Mais nous contournons décidément l’obstacle et ne répondons pas à la première question : instaurer un passe sanitaire, qui ou oblige de se faire vacciner ou force de se faire tester tous les quatre matins, était-ce la réponse appropriée au retour prédit de l’épidémie dans une « quatrième vague » ? En réalité, nous y avons un peu répondu : comment gouverner un peuple – et gouverner ici veut dire : protéger la vie de ses membres et au premier chef de ses membres les plus faibles, et ce n’est pas aux catholiques lecteurs de La Nef qui s’y connaissent en refus de l’avortement et de l’euthanasie, et en protection des handicapés que nous allons l’apprendre – comment donc gouverner un peuple rétif, qui se dit que décidément ces morts et ces malades ne le concernent pas ? Peut-être Monsieur Macron n’aura-t-il finalement pas eu le choix, en imposant cette restriction, provisoire nous le pensons, de certaines libertés individuelles dans une préservation du bien commun. C’est agaçant, mais c’est ainsi. Et il ne nous semble pas que les hypothèses échafaudées par certains selon lesquelles ce n’était qu’un premier pas vers une surveillance et un asservissement généraux puissent prévaloir sur les faits actuels – car elles ne demeurent que des hypothèses, et il serait toujours temps de combattre ces effets si par malheur ils advenaient.
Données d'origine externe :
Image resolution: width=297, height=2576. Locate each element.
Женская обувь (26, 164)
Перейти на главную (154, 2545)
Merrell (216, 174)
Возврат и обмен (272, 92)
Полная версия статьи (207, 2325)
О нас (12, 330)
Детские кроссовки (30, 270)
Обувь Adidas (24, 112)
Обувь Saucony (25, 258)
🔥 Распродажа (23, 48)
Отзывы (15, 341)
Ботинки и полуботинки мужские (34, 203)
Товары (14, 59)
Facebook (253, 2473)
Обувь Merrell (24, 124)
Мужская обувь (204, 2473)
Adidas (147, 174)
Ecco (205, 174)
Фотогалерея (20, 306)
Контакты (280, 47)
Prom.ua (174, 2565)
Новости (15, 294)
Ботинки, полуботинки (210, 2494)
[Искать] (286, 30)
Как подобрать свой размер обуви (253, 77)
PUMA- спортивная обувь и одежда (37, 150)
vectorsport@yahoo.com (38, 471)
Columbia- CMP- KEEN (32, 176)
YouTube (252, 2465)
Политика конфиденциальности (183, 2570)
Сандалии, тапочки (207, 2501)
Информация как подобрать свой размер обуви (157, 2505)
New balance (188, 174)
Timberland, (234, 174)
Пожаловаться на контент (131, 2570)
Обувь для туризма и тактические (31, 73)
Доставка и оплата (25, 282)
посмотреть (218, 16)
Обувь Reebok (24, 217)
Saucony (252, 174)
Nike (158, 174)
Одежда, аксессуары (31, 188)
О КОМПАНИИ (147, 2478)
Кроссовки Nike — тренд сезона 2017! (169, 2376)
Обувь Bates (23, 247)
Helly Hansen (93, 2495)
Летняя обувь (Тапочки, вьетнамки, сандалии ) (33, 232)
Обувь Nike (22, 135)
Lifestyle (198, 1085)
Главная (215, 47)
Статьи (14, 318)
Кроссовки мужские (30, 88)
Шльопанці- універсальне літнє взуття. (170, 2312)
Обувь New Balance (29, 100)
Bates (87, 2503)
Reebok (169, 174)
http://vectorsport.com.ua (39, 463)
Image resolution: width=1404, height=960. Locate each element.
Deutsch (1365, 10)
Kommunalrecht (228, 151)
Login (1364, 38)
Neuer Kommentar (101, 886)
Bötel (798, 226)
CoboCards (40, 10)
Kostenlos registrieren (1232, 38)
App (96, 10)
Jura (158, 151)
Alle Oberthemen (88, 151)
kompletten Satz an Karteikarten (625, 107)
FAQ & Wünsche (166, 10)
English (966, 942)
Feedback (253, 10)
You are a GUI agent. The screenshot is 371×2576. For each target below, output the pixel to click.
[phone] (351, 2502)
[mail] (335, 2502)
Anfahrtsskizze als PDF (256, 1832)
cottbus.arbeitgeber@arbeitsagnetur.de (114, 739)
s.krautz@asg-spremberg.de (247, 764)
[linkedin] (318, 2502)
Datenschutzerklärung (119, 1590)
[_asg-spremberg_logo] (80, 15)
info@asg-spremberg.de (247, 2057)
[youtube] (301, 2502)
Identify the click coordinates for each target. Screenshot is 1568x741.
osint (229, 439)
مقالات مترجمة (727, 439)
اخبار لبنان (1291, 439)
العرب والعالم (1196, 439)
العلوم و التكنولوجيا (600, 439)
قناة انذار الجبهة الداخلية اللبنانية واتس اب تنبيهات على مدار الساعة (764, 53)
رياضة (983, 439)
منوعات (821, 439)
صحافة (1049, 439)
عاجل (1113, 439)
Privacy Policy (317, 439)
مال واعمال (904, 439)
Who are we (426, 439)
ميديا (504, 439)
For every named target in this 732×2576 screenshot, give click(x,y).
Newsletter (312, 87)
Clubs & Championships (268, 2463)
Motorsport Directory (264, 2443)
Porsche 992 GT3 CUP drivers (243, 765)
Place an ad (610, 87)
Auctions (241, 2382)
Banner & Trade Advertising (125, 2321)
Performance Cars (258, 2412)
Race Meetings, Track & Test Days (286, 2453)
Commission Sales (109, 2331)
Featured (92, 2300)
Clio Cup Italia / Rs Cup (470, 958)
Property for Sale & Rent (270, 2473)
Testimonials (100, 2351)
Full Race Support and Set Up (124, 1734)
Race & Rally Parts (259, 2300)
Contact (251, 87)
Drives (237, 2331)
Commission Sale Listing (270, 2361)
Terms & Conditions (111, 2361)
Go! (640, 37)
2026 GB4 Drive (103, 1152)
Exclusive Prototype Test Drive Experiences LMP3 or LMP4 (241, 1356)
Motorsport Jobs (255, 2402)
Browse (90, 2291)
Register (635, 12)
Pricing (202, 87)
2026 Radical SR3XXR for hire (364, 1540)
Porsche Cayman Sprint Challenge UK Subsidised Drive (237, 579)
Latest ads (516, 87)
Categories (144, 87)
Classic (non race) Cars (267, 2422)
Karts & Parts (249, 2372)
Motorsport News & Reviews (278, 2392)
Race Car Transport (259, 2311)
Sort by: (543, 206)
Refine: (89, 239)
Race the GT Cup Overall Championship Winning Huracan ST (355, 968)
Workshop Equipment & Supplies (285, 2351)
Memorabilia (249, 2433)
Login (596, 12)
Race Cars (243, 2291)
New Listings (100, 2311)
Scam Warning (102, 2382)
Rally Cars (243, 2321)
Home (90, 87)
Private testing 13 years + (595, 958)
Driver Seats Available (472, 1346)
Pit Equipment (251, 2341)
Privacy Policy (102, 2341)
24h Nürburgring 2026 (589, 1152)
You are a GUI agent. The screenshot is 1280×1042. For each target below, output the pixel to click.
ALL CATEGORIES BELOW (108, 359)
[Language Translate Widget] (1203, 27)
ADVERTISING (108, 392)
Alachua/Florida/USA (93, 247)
En quelque sorte il nous apparaît que nombreux sont ceux qui se dissimulent les périls de la situation actuelle en évoquant ceux qui pourraient surgir dans l’avenir – comme des enfants qui arguent qu’il n’est pas grave qu’ils n’aient pas fait leurs devoirs puisque de toute façon ils mourront un jour ou la fin du monde aura bien lieu.
L’art du politique consiste d’abord de juger de la situation actuelle et d’y remédier. Et cet art ne peut s’exercer que dans une concorde civile : or, il nous semble que ce peuple est devenu trop individualiste, trop égoïste, trop borné, disons-le, pour qu’on se fie à ses réactions cutanées. D’ailleurs, nous n’avons jamais été démocrates au sens de l’imposition de la volonté du peuple – et chaque jour nous nous en félicitons.